In part thanks to placemaking guru Jesse Baerkahn, a new urban planning phenomenon has surfaced in Boston. In a city of communities, neighborhoods are being defined for the first time not by geographies, institutions, or ethnicities, but by food.

A decade ago, local developers asked Baerkahn and his colleague David Downing to bring a “retail and restaurant vibe” to Kendall Square’s barren and lifeless streets. Today, the neighborhood is the thriving home of local cuisine, French pastry shops, sushi bars, and more. Baerkahn is the founder of the sought-after urban-placemaking firm Graffito SP (Special Projects). The secret to his success? Food.

Baerkahn has toppled conventional retail thinking by building community through taste buds and shared food experiences. “I think that there’s a community within every restaurant, and a community that surrounds each restaurant,” he said during a recent conversation at Fat Baby, South Boston’s newest sushi bar. A passionate advocate for food and community, Baerkahn has an intuitive sense of what makes a place interesting and authentic. He uses food to both celebrate and define neighborhoods.

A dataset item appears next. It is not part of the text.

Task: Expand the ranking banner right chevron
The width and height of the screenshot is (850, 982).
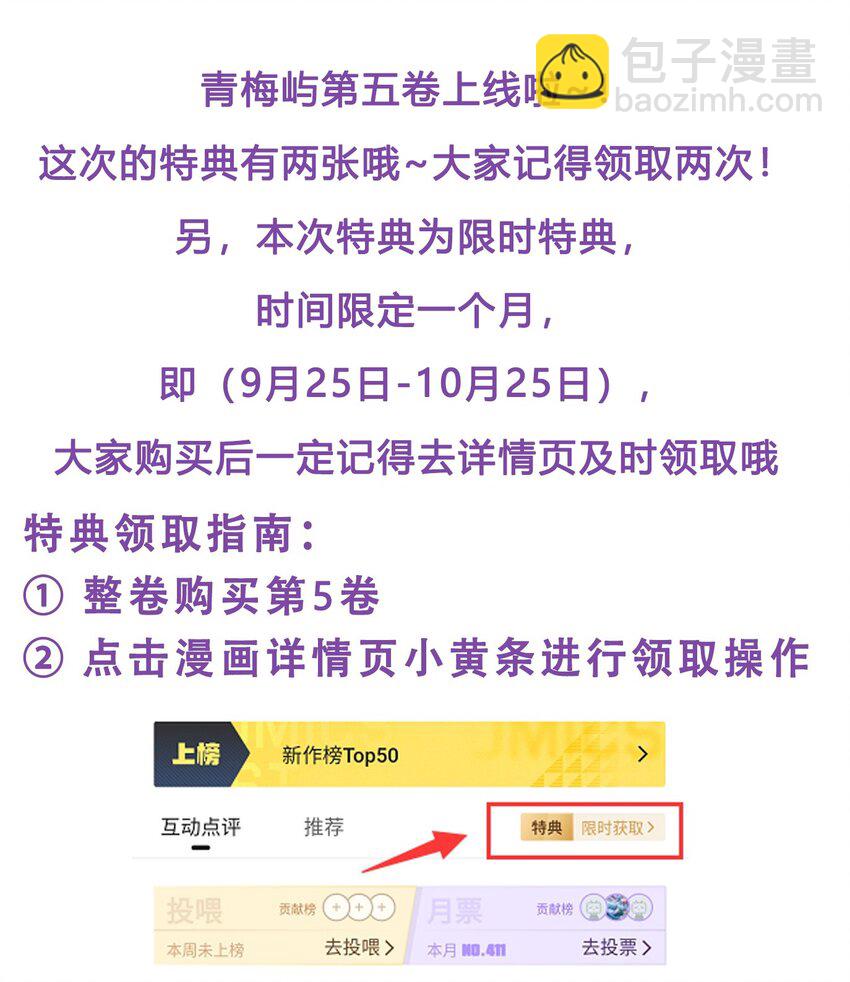Action: coord(642,754)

In an era when restaurants are replacing retail at an almost startling rate, Baerkahn is a resounding proponent for the creation of food communities. According to Baerkahn, the key to picking the right restaurant for a neighborhood—new or old—is finding an entrepreneur or restaurateur who understands and wants to work with the local community. The cuisine and restaurant design, he says, can follow. “I think those restaurants that are doing really well are those that understand their communities.”

Equally, restaurateurs and entrepreneurs are looking for landlords who want to be involved in the food communities they are creating. The more revenue a restaurant can make, the more rent they are willing to pay; if landlords and developers believe in building a better neighborhood, Baerkahn says, “they become engaged in [restaurant deals] in a way that’s really meaningful because they’re trying their best to set somebody up for success.”

This in turn sets the neighborhood up for success. Baerkahn says activating a neighborhood means creating a human scale and a walkable, enlivened street edge. “There are few things that do that better than a café or a restaurant.” Restaurants also bring light and life into a neighborhood after dark.

“There’s no doubt the desirability of neighborhoods has to do with their quality and quantity of food and beverage options,” he says.

So what’s next in Boston? Baerkahn cites urban food manufacturing: tap rooms combined with breweries, coffee roasters with cafés, and commissaries with bakeries.

This trend fits well with his observation that the modern diner wants to have a new, exciting food experience every week. He notes, though, that today’s social media madness makes this a hard mark for restaurants to meet: “The challenge is that we’re all seeing something first on social media and forming an impression before we walk in the door... . However, there is real power to being surprised and to experiencing real hospitality without preconceived notions.”

Such hospitality is exactly what Baerkahn and his team are working to inspire by placing small, local food businesses in interesting new homes throughout the city. Boston’s neighborhoods are collectively home to more than 2,900 food establishments today, so he worries this might be too much of a good thing. Still, done right, restaurants create food communities that help complete the placemaking puzzle.